• WORK ORDER:
Below are records with pictures. Transcribe exactly, and only, the lines from the line with "The height and width of the screenshot is (437, 776)." to the line with "You are a computer-use", both ends included, but not the pictures.

• INPUT RECORDS:

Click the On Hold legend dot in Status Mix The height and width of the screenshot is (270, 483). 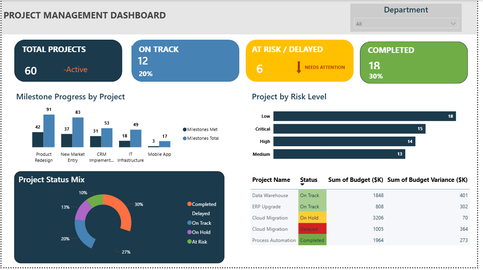(x=189, y=232)
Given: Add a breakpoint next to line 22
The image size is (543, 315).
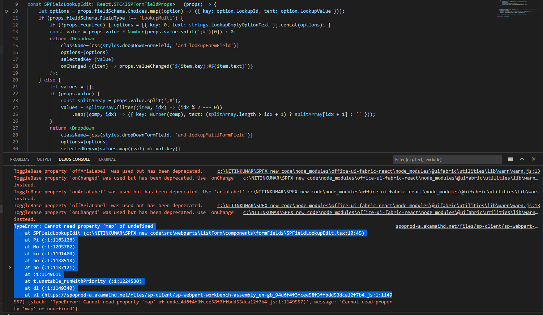Looking at the screenshot, I should (7, 93).
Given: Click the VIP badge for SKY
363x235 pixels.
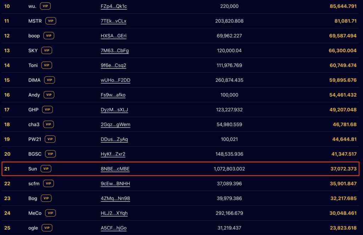Looking at the screenshot, I should tap(46, 50).
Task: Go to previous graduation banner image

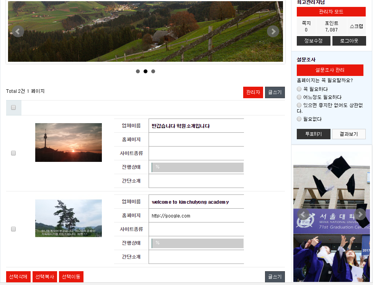Action: (303, 215)
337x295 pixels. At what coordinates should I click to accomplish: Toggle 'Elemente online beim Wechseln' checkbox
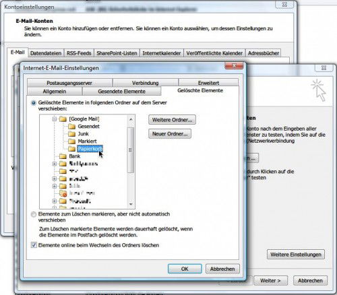(x=34, y=245)
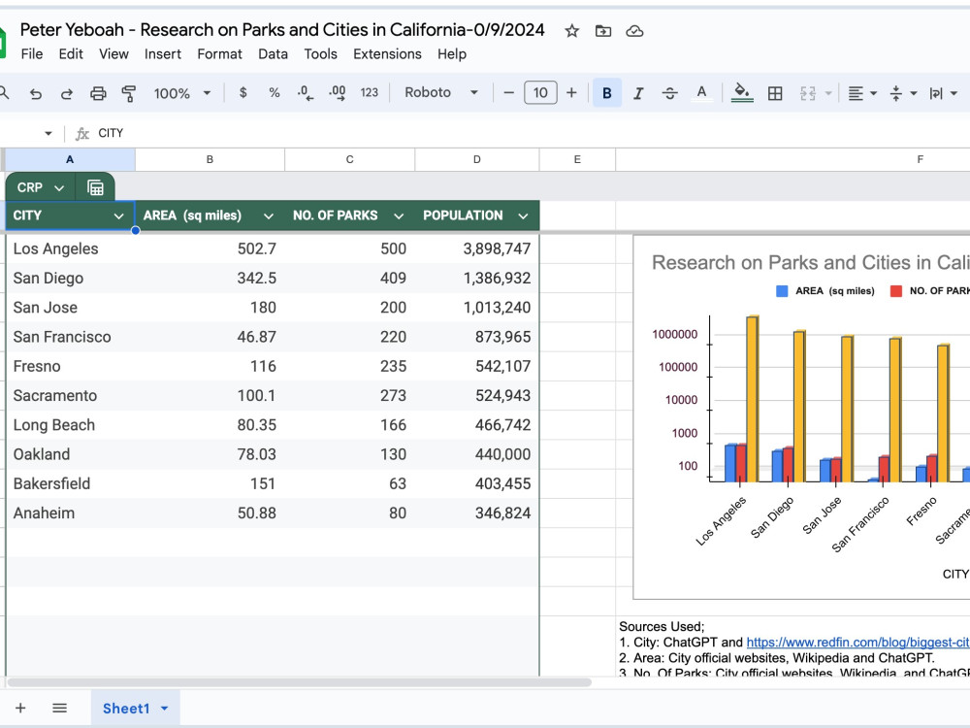
Task: Toggle italic formatting
Action: (638, 93)
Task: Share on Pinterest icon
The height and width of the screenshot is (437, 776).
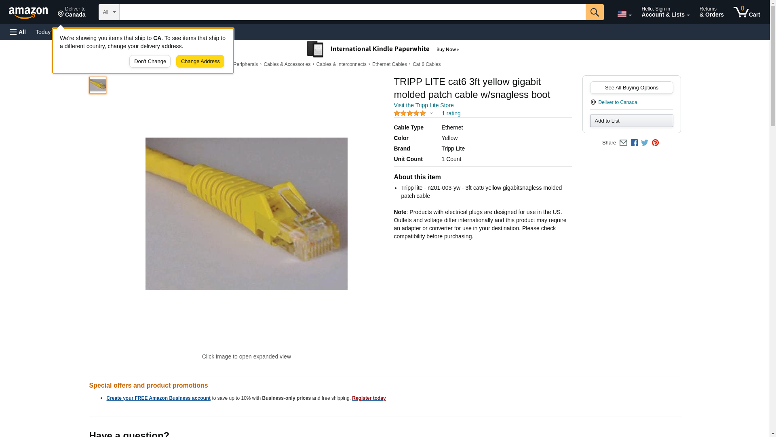Action: pyautogui.click(x=655, y=143)
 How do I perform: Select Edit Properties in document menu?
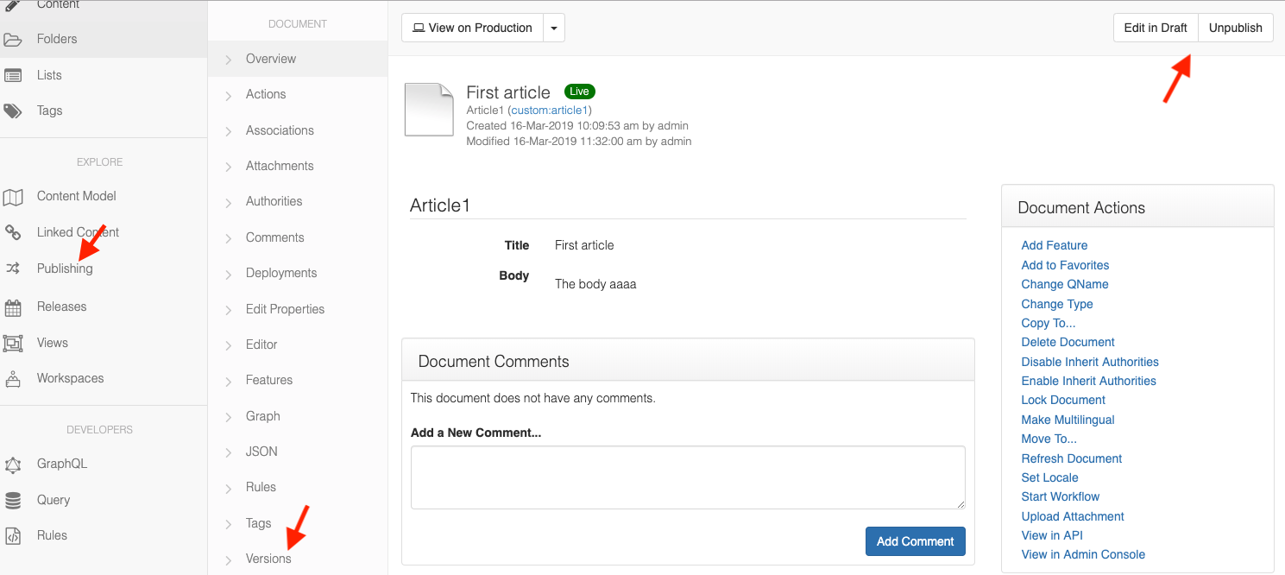coord(285,309)
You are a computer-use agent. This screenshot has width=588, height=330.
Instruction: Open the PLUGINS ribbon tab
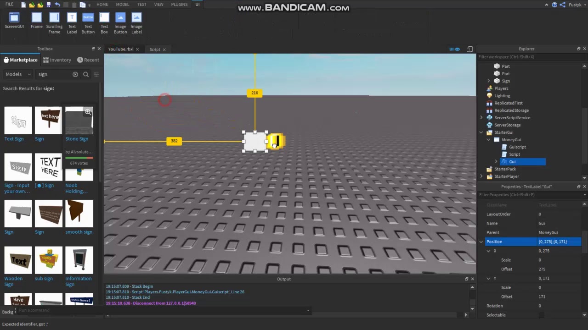(x=179, y=4)
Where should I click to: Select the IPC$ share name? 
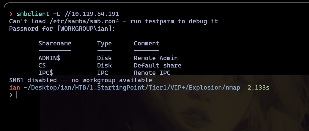pyautogui.click(x=46, y=73)
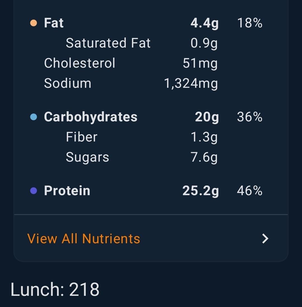Select the purple Protein color dot

[34, 190]
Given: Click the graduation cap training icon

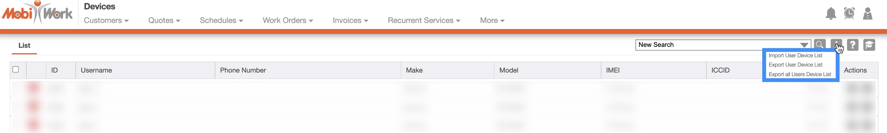Looking at the screenshot, I should coord(869,45).
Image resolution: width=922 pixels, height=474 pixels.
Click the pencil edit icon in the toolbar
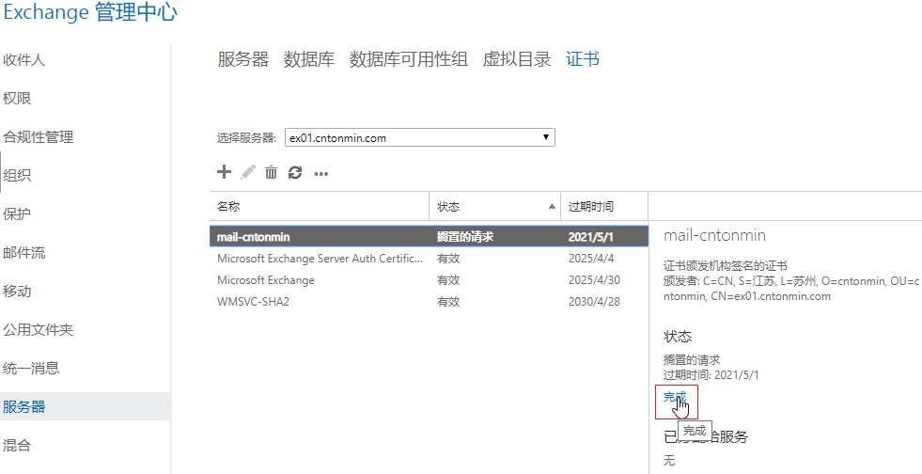point(248,172)
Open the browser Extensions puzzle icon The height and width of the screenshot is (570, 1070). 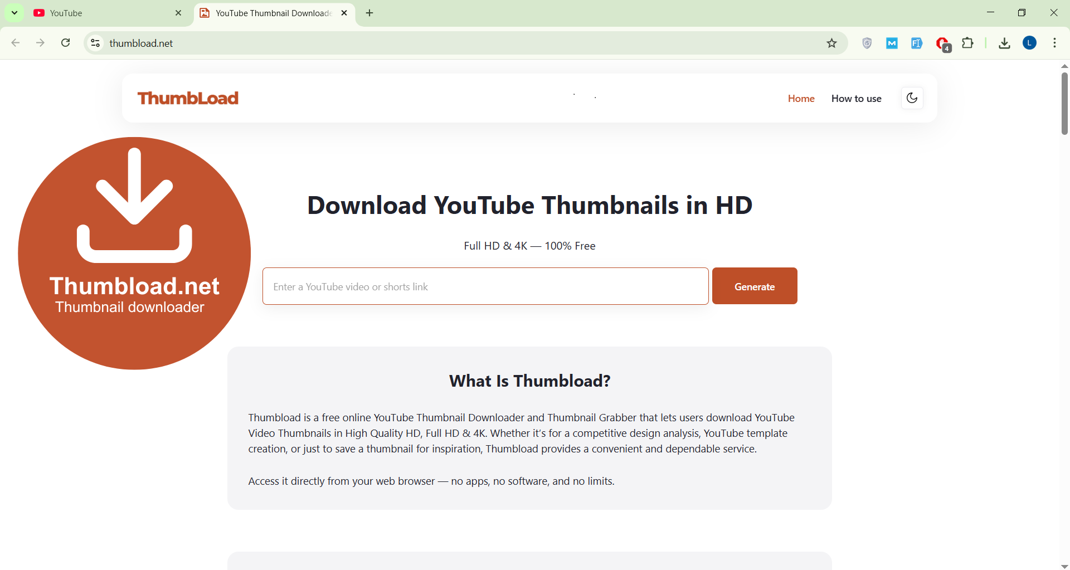(968, 43)
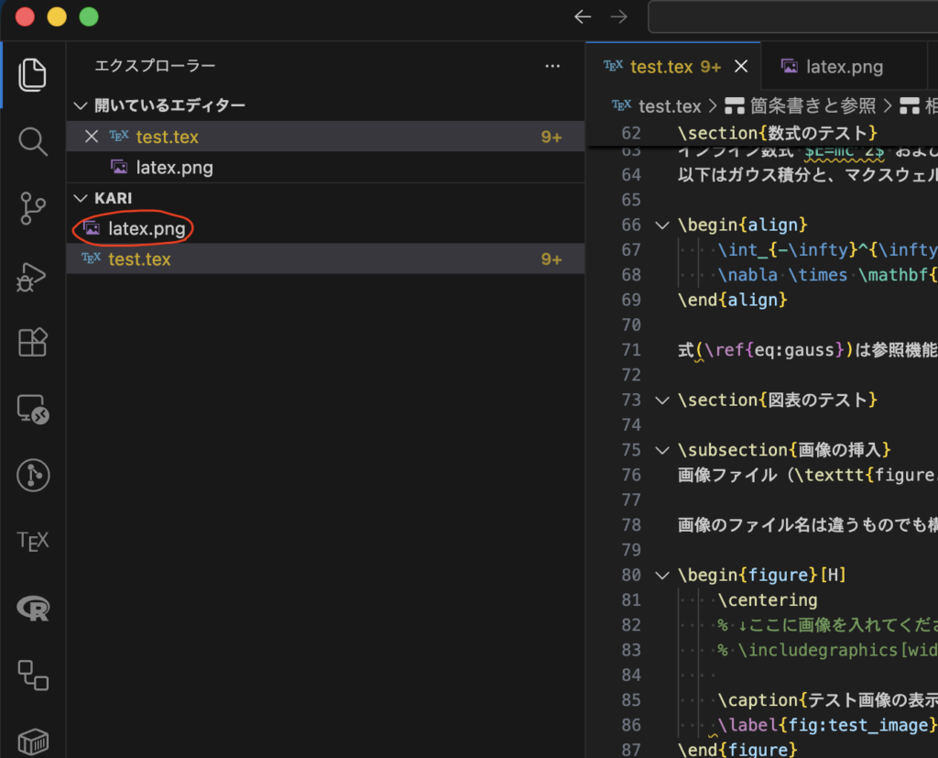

• TASK SOLUTION:
The height and width of the screenshot is (437, 776).
Action: pyautogui.click(x=655, y=143)
 How do I perform: Select Edit Properties in document menu?
coord(285,309)
You are a computer-use agent. This screenshot has width=588, height=330.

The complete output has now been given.